本文較早前收錄於文獻庫期刊 《搜記》第三期,請按此閱覽《編者的話》了解文章的來龍去脈。

以下內容只提供英文版。

 

I want to finish drawing this navigational map, this inventory—fluctuating and mobile....Once this work is done it will be clearly seen that all the rapports I traced out either followed or invented a possible road across the ensemble of movements from place to place. Note that this maritime chart, an ocean of possible routes, fluctuates and does not remain static like a map. Each route invents itself.

--Michel Serres

The island is a mountain under water, and a mountain, an island that is still dry.

--Gilles Deleuze 1


In a Museum Educators Forum in 2009 National Museum of the Philippines Curator Elenita Alba recounted an exhibition strategy conceived by then-director of the Museum Corazon Alvina and University of the Philippines art studies professor Patrick Flores which saw the deliberate juxtaposition of the display of the museum's ethnographic artifacts with the exhibition of contemporary art pieces. In a practice that departs from 'traditional presentations,' Alvina and Flores were reportedly able to elicit a 'positive response' from museum-goers otherwise 'extremely tired of what they usually see...from the old collections.' 2 Citing the example of Roberto Feleo's installation on the Bagobo (an indigenous community in Mindanao), Alba observes that having it set among ethnographic artifacts earned it the public's interest and that the museum's 'old collections' themselves, as a consequence, could have evinced renewed interest among spectators.

• **EXERCISE PROMPT**
Write out the essay again, everything from "本文較早前收錄於文獻庫期刊 《搜記》第三" down to "is still dry.", substituting "hill" for every "mountain".

• **DATASET EXCERPTS**
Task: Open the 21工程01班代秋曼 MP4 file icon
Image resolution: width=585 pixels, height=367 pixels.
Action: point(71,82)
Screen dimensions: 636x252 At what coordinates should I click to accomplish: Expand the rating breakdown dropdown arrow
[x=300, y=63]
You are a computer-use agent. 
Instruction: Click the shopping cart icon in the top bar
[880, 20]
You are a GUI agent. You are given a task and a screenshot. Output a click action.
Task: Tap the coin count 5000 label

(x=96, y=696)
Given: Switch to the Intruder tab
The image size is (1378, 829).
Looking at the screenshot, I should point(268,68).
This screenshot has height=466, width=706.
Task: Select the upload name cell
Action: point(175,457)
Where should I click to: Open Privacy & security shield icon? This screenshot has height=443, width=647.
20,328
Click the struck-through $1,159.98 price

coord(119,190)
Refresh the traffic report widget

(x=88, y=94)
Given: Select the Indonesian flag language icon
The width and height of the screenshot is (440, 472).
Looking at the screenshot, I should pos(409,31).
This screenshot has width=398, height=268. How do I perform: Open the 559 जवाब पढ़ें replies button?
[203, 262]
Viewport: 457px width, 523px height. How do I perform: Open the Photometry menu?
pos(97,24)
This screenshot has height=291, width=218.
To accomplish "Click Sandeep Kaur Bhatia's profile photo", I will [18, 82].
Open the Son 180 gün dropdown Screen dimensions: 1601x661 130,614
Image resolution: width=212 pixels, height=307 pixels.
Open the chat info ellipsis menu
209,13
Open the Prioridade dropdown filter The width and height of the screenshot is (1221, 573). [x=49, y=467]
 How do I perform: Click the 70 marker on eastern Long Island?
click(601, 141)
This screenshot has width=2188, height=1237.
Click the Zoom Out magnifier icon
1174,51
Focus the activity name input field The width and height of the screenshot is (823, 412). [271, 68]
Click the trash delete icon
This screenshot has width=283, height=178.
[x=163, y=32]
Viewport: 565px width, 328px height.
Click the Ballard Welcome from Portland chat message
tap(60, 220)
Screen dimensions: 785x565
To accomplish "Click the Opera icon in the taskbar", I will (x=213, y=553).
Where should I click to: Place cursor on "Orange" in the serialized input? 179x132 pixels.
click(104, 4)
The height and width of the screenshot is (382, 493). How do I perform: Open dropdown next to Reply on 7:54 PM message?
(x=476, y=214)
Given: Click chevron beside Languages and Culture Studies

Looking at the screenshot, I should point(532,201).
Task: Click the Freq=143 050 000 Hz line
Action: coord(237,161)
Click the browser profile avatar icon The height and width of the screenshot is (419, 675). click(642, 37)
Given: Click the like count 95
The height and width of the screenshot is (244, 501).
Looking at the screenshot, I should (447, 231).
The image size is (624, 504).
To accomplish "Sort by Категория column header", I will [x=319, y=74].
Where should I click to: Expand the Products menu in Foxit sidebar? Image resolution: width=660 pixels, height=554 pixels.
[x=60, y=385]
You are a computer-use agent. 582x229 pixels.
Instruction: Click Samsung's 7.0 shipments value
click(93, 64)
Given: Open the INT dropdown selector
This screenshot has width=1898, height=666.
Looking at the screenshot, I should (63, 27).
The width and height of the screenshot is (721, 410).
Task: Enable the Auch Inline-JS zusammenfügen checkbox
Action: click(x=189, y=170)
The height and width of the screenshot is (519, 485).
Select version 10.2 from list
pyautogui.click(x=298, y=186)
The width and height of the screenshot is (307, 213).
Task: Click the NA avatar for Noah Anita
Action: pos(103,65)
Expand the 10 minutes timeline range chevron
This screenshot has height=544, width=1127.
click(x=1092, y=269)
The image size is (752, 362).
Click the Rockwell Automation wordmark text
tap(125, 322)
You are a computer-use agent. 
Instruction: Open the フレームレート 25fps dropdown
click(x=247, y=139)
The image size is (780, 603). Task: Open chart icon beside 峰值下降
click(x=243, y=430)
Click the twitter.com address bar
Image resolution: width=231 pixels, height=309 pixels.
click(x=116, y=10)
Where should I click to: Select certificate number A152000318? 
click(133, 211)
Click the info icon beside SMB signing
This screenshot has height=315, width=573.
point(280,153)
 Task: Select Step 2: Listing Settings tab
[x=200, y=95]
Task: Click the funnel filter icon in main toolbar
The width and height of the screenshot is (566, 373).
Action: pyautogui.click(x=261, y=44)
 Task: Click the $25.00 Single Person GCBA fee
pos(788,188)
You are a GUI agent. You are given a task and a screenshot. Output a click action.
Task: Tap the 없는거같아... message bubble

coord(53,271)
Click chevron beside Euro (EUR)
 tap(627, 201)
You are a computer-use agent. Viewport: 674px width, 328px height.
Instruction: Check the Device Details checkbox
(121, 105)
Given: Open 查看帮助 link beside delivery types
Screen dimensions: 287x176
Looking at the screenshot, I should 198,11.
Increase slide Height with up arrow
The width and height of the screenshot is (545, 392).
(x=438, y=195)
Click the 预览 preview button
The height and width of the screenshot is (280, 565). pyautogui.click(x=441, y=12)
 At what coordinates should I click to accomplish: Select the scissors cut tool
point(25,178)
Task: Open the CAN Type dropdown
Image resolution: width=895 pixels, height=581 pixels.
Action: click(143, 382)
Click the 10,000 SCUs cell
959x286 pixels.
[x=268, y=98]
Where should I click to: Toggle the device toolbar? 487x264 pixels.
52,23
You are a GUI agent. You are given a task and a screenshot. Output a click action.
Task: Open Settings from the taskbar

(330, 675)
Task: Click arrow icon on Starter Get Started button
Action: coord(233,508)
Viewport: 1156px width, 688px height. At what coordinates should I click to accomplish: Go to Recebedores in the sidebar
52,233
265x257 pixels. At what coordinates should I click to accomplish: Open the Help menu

• **THE REPLY**
本文較早前收錄於文獻庫期刊 《搜記》第三期,請按此閱覽《編者的話》了解文章的來龍去脈。

以下內容只提供英文版。

 

I want to finish drawing this navigational map, this inventory—fluctuating and mobile....Once this work is done it will be clearly seen that all the rapports I traced out either followed or invented a possible road across the ensemble of movements from place to place. Note that this maritime chart, an ocean of possible routes, fluctuates and does not remain static like a map. Each route invents itself.

--Michel Serres

The island is a hill under water, and a hill, an island that is still dry.